A receita sul-coreana para seduzir os melhores é uma combinação de salário inicial atraente, possibilidade de aprimoramento profissional e chance de trabalhar numa carreira valorizada socialmente - coisas distantes da nossa realidade.

Graças a uma formação de ótima qualidade, a salários iniciais atraentes - o equivalente a 4 mil reais mensais - e à valorização da função de professor, a Coréia do Sul consegue direcionar para o Magistério seus melhores alunos. Os futuros educadores só garantem vaga na faculdade após terem sua performance no equivalente ao Ensino Médio avaliada e tirarem pontos altíssimos em uma prova. Contam também para a seleção o conhecimento em línguas e Matemática e as habilidades de comunicação, básicas para quem ensina. Dessa peneira, saem só os 5% de melhor desempenho.

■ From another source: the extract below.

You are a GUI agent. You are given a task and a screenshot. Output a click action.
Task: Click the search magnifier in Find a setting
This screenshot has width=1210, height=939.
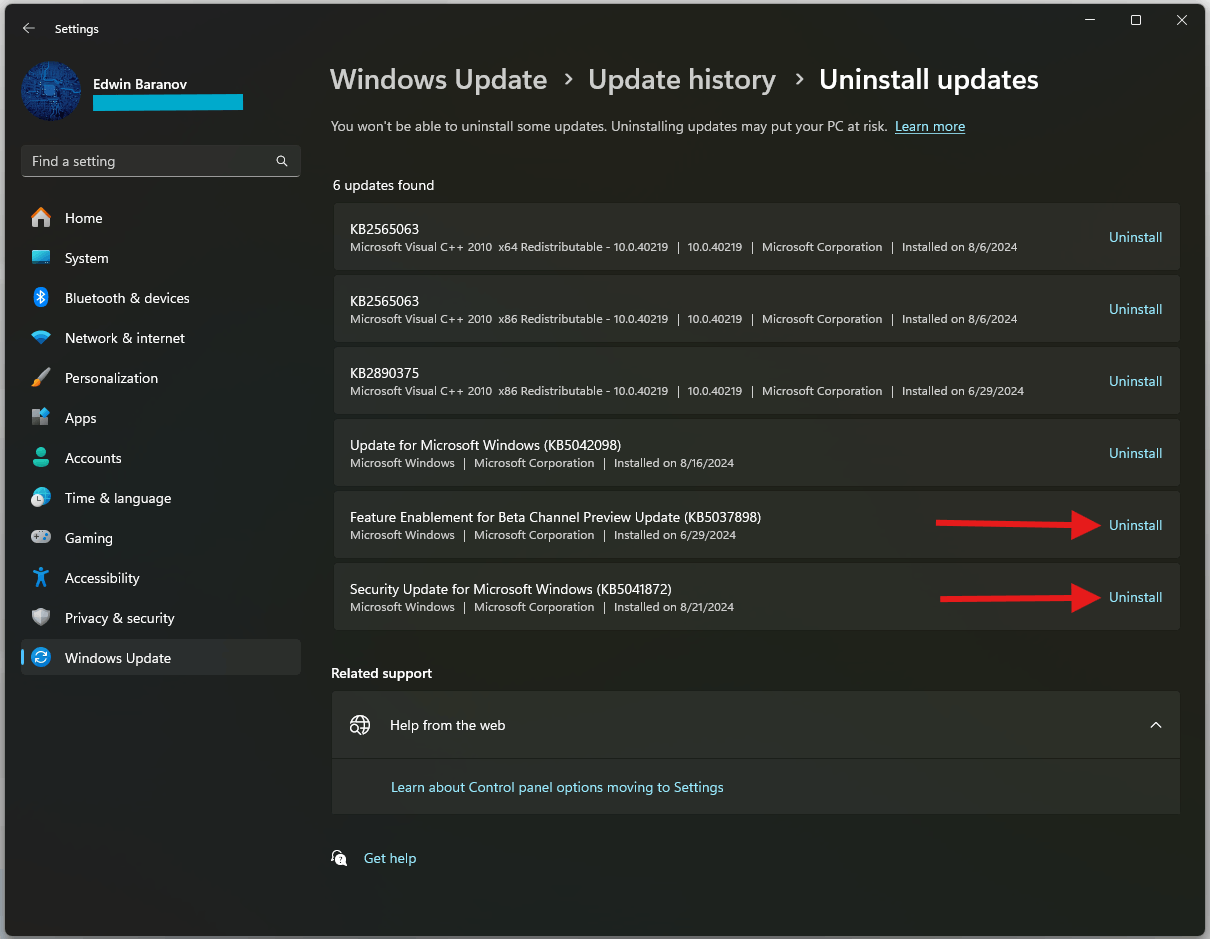click(282, 161)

Concluir o curso também não é fácil. São quatro anos em período integral, com estágios em escolas que funcionam dentro da universidade, onde os estudantes são acompanhados por tutores. Terminada a graduação, é hora de fazer o mestrado, obrigatório para lecionar (leia o quadro à direita). São estímulos a infra-estrutura oferecida pela rede pública e a garantia de trabalho - o número de graduandos atende apenas à demanda.

Situação bem diferente é encontrada no Brasil, onde 30% dos estudantes de Pedagogia saem do grupo com as piores notas no Ensino Médio. Os resultados do Exame Nacional de Desempenho dos Estudantes (Enade) de 2005 mostram que apenas 2% desses cursos tiveram nota máxima. A má formação dos jovens é reflexo também de sua condição socioeconômica. Pesquisa realizada com base nesse exame pela consultora em Educação pública Paula Louzano mostra que 50% das mães dos futuros professores concluíram apenas o 1º ciclo do Ensino Fundamental - contra apenas 19% dos estudantes de Engenharia, por exemplo (leia mais no quadro da página ao lado). Outro dado emblemático é que cerca de 48% das famílias dos professores têm renda mensal de no máximo três salários mínimos. Configura-se, assim, um círculo vicioso: jovens mal formados ingressam numa carreira desprestigiada - apesar de estratégica - e vão lecionar para crianças e adolescentes que sairão da Educação Básica igualmente mal formados.